### [Task to complete]
Return the entries below precisely, omitting nothing.

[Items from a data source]
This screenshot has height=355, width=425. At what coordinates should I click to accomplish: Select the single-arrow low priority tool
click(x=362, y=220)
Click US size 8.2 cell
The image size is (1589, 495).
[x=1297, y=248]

### [Solution for this problem]
This screenshot has height=355, width=425. At what coordinates should I click to accomplish: Select the single-arrow low priority tool
click(x=362, y=220)
Click US size 8.2 cell
The image size is (1589, 495).
[x=1297, y=248]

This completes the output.